Brief -> Only one stretch of the data below is wanted: the lines from the one with "376x1499 pixels. At" through the one with "This screenshot has height=547, width=1014.", repeated exactly.
--------------------------------
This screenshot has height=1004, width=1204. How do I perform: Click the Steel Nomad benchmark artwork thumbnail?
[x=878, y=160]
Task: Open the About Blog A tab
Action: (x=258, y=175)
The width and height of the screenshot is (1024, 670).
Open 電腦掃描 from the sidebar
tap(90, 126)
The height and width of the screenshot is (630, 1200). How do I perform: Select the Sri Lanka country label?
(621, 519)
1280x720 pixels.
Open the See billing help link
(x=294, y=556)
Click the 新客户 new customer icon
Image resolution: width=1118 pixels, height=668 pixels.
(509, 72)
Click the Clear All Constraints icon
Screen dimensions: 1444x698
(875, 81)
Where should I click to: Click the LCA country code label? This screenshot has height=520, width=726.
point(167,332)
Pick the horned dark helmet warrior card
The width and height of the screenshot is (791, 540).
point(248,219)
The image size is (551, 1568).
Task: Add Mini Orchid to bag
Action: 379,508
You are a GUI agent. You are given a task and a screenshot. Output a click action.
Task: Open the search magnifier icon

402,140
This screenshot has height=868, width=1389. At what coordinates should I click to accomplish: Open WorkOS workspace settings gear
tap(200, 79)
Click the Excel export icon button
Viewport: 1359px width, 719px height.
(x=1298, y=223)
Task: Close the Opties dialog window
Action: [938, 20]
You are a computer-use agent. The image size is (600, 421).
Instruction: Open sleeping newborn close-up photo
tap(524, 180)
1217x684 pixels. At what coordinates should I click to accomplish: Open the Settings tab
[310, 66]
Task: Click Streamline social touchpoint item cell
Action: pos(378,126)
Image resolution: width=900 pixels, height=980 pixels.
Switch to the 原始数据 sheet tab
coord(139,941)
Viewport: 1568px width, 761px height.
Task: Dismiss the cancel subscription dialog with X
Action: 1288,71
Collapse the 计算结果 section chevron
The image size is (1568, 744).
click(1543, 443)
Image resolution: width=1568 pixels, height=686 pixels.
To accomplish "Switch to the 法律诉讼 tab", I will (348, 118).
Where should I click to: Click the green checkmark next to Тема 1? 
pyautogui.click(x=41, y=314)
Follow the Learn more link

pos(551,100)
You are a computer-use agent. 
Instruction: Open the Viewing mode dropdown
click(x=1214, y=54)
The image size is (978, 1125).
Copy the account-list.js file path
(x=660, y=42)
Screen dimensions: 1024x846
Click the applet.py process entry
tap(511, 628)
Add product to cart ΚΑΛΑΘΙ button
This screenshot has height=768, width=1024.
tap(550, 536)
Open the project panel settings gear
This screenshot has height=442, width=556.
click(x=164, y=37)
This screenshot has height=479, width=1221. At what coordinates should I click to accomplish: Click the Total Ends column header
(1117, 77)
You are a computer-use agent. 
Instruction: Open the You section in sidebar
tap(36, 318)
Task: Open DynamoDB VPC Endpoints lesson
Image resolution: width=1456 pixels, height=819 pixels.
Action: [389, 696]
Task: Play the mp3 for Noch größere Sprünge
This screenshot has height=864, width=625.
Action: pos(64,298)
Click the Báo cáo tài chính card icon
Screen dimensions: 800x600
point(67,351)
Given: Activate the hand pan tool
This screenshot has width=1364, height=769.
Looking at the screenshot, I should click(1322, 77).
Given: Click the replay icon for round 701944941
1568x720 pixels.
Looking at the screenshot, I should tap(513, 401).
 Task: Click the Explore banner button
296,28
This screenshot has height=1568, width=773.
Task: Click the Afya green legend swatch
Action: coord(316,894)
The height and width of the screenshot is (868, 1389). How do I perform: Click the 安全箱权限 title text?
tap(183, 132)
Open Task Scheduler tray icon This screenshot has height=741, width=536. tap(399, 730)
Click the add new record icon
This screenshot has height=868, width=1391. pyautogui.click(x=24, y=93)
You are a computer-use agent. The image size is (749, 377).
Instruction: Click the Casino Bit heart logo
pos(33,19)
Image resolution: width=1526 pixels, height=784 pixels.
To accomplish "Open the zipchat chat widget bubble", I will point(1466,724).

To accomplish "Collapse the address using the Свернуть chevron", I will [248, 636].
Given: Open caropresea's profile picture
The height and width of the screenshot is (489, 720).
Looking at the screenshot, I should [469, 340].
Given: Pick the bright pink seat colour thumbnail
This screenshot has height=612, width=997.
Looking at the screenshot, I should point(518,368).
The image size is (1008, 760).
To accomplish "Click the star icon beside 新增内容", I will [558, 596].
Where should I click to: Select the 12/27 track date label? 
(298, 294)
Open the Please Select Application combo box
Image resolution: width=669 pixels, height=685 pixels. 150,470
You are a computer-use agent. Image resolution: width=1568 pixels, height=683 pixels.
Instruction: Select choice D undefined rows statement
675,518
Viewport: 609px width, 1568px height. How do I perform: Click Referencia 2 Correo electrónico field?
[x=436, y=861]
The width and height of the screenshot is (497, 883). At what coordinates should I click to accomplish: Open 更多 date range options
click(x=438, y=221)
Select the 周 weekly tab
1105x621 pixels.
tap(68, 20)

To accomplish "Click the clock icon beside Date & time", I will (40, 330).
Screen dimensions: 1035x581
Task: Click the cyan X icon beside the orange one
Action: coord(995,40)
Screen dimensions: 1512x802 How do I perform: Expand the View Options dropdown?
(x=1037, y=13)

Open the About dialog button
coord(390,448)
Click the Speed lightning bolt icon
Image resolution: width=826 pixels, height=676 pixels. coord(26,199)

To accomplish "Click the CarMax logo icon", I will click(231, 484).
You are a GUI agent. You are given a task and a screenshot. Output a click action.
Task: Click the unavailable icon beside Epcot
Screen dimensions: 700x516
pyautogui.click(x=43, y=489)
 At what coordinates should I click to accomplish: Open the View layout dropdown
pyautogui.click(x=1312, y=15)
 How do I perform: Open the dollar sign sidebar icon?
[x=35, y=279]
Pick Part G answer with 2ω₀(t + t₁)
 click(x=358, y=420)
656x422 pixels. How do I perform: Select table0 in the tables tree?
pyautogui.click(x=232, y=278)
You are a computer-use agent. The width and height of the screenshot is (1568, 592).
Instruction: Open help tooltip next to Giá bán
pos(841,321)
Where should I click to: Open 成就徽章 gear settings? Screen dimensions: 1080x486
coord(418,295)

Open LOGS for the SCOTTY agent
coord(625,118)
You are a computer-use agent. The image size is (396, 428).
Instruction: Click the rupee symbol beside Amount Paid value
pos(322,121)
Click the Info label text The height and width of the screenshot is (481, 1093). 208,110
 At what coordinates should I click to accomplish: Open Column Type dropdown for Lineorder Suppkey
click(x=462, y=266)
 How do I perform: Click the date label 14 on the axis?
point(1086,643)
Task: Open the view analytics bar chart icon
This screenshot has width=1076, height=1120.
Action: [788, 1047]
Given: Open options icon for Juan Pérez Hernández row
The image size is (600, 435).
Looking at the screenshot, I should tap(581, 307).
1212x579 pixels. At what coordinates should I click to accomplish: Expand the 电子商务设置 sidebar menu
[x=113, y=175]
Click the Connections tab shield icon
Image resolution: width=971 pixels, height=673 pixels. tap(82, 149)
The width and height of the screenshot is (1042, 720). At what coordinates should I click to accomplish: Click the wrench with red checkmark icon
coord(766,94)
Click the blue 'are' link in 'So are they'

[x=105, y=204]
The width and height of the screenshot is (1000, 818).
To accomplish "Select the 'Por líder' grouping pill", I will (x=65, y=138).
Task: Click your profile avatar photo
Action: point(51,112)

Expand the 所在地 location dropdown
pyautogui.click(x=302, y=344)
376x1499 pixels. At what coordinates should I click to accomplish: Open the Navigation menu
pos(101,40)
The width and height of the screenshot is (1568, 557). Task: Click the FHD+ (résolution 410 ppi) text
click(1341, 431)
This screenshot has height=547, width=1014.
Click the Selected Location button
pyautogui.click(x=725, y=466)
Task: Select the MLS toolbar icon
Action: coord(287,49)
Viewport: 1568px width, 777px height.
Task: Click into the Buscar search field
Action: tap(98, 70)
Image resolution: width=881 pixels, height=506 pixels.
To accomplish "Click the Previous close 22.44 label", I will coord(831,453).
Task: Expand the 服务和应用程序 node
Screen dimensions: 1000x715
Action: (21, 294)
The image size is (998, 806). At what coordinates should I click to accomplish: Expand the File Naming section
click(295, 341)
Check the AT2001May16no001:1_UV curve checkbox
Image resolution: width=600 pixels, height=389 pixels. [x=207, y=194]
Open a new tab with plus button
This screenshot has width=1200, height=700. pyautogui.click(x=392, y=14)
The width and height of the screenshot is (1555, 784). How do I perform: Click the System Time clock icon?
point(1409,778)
--------------------------------
Answer area ->
376x1499 pixels. At what coordinates should I click to accomplish: Open the Navigation menu
pos(101,40)
The width and height of the screenshot is (1568, 557). Task: Click the FHD+ (résolution 410 ppi) text
click(1341, 431)
This screenshot has height=547, width=1014.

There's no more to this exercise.